One of the projects from the grants given out by NASA’s Institute for Advanced Concepts (NIAC) is taken by a team with the name of Masten Space Systems that is supported by Honeybee Robotics, Texas A&M, and the University of Central Florida has brought a mechanism that can allow the lunar lander to make its own landing pad while it’s descending.
Lunar dust creates problems for landers as it can damage the base of the lander and other paraphernalia. If a launching pad is used here, it can provide a safe and stable space for the landers to land on.
At present, the calculated estimate of making the lunar pad in a conventional way is around US$120 million. Also, there is no precedence of a lunar pad so how will the materials be used? Masten’s proposal fixes these issues.

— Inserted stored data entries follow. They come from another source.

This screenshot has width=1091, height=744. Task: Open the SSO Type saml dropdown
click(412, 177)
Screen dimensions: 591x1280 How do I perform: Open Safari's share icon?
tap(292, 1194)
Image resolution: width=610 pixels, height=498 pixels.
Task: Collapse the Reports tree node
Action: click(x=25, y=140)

The idea is to add solid pellets into the rocket exhaust that would allow that material to partially liquefy and deposit onto the exhaust’s blast zone, potentially hardening it to a point where dust is no longer a factor as it is encapsulated in a hard external shell. Masten believes they can find the right material for this purpose.
The physical properties of the additive pellets will determine the viability of the project. Any additive with too much heat tolerance wouldn’t melt appropriately in the rocket exhaust, essentially bombarding the surface with tiny bullets. Contrarily, additives with too little heat tolerance could be completely melted by the rocket exhaust and vaporized into a wasted cloud.

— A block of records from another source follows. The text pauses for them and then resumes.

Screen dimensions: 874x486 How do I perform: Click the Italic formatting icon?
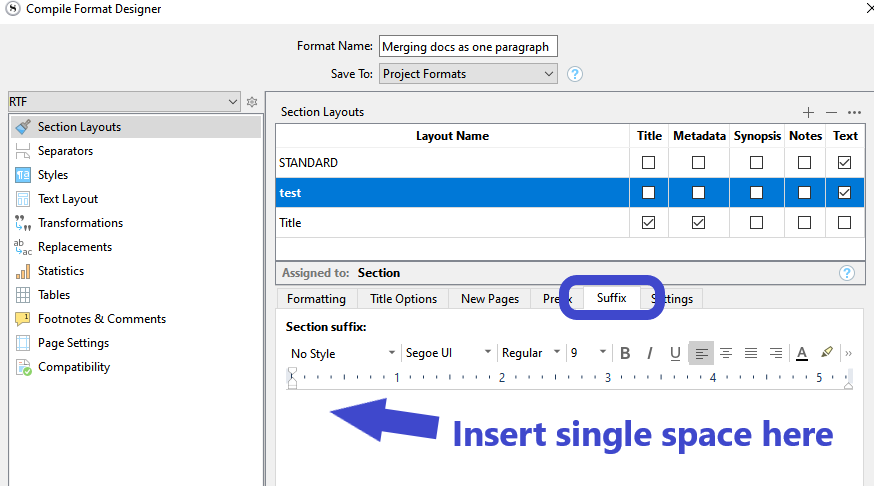coord(650,353)
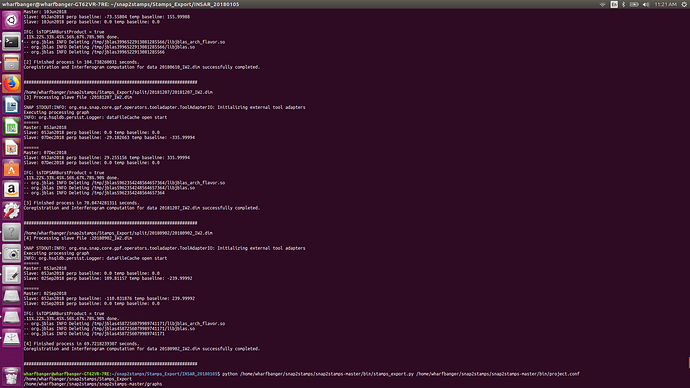Launch LibreOffice Impress presentations
The height and width of the screenshot is (388, 690).
pos(11,147)
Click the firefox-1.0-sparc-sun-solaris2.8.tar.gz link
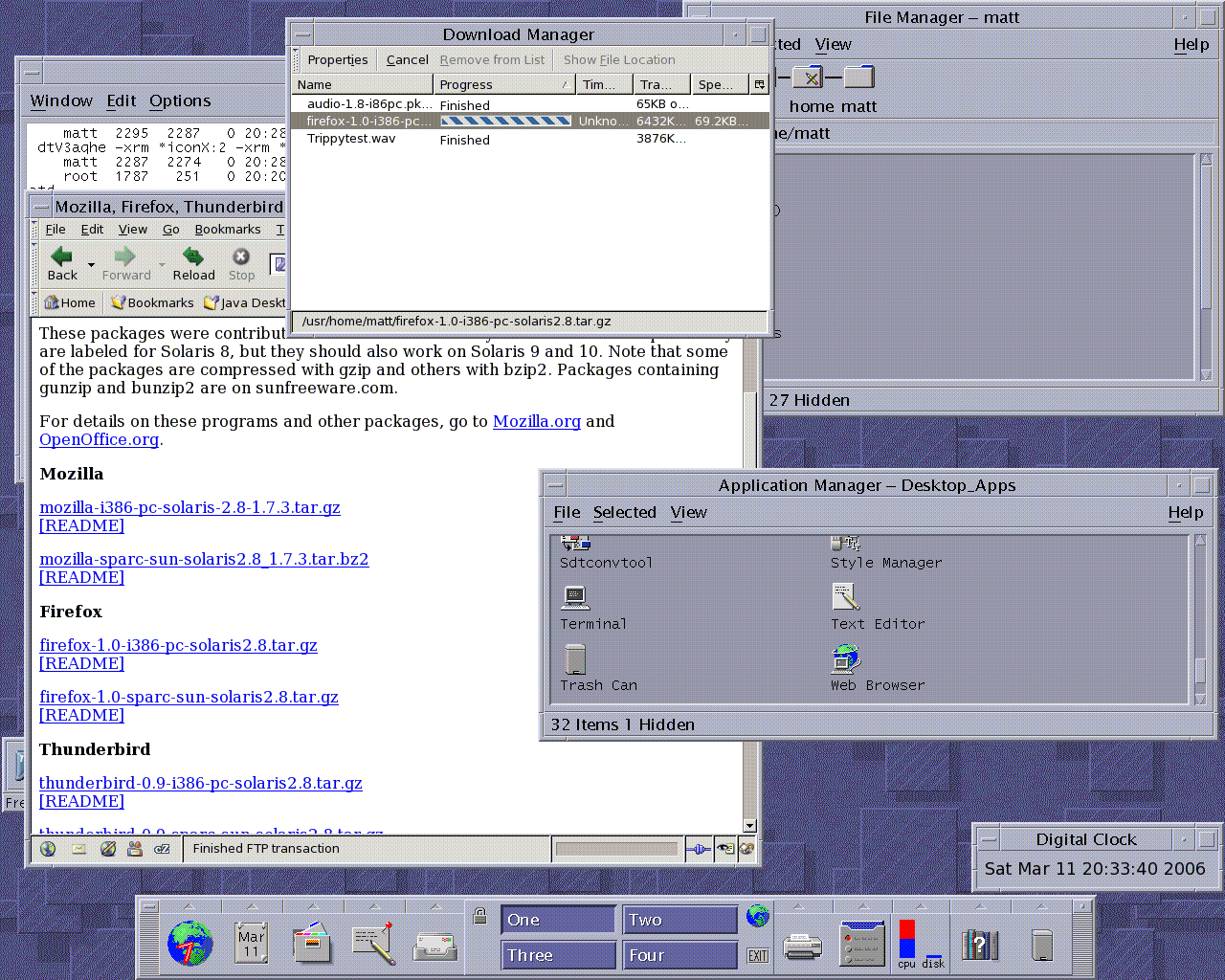Screen dimensions: 1225x980 pyautogui.click(x=189, y=697)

Masten has created a two-tiered system, with relatively large (0.5 mm) alumina particles to create a base layer of 1 mm of the melted lunar surface mixed with alumina.
Then, as the lander got closer to the base layer, the additive would switch to a 0.024 mm alumina particle, which would deposit at 650 m/s onto the base layer and create a 6 m diameter landing pad that would cool in 2.5 seconds.
It sounds amazing but it is too soon for it to be implemented. The NIAC grant wants them to make this deposit-able landing pad idea to be in a phased approach. Most of Phase I, which has just been completed, focused on proving the idea is feasible.